- Official movie poster
- Directed by: Rod Marmol
- Screenplay by: Rod Marmol; Jessie Villabrille; Sharon Masula;
- Story by: Sharon Masula
- Produced by: Nessa Valdellon
- Starring: Julie Anne San Jose; Rayver Cruz;
- Cinematography: Arnel Barbarona
- Edited by: Noah Tonga
- Music by: Jo-Edrei Cruz; Ann Margaret Figueroa;
- Production companies: GMA Pictures; GMA Public Affairs;
- Distributed by: GMA Pictures
- Release date: July 26, 2023;
- Running time: 105 minutes
- Country: Philippines
- Language: Filipino

= The Cheating Game =

Philippine romantic drama film

The Cheating Game is a 2023 Philippine romantic drama film directed by Rod Marmol. The film stars Julie Anne San Jose and Rayver Cruz.

==Plot==
Hope (Julie Anne) devotes her life to her fiance Brian (Martin) and an organization they run. However, when Brian's sex video with a mystery woman surfaces online, Hope leaves him and their organization. She starts a new job as a content producer of a company that, unknown to her, moonlights as a troll factory. To prevent herself from getting cheated, she creates a "cheat sheet" as a guide for her to know every person she dates.
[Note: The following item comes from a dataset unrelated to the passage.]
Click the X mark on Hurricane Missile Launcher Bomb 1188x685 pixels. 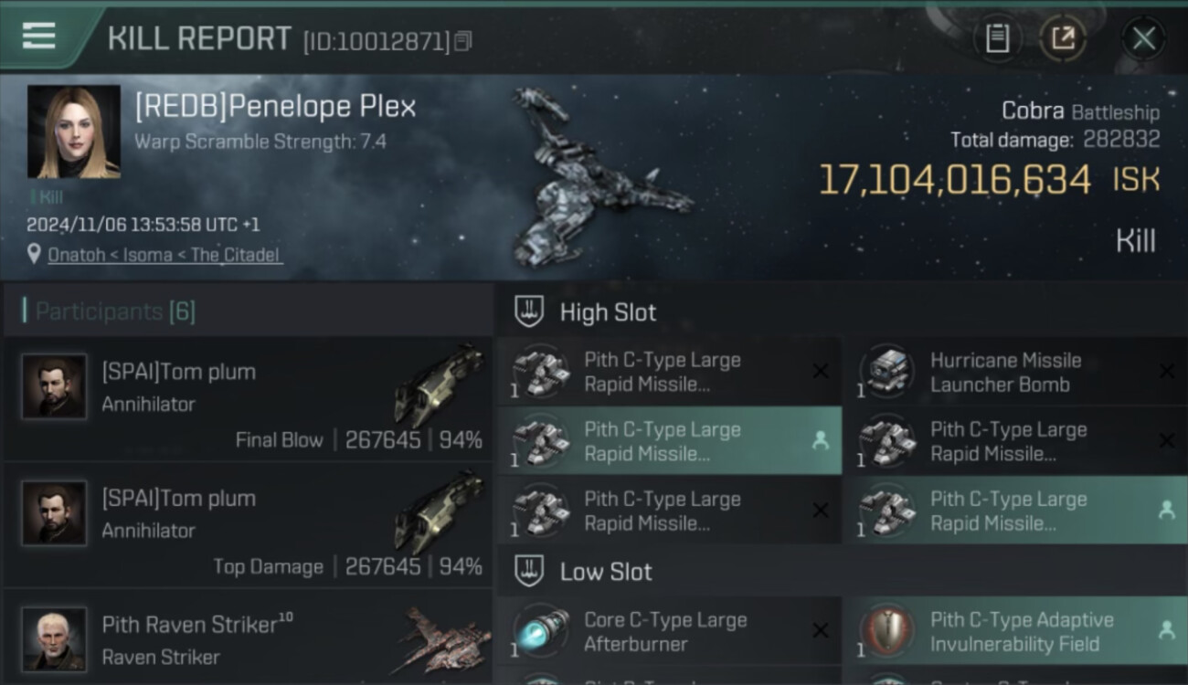(x=1166, y=371)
Hope later on crosses paths with businessman Miguel (Rayver), in which she thought he's the perfect guy for her. However, as they get closer, long-kept secrets begin to unveil.

==Cast==

Main cast
- Julie Anne San Jose as Hope Celestial
- Rayver Cruz as Miguel Agustin

Supporting cast
- Martin del Rosario as Brian Villogo
- Paolo Contis as Mister Y
- Yayo Aguila as Faith Celestial
- Candy Pangilinan as Tita Gelly
- Phi Palmos as Joi Celestial
- Thea Tolentino as Natalie
- Winwyn Marquez as Attorney Vanessa
- Charm Aranton as @Mimasabilang

==Release==
The film was released to theaters nationwide on July 26, 2023. It was released worldwide on Netflix on October 26, 2023.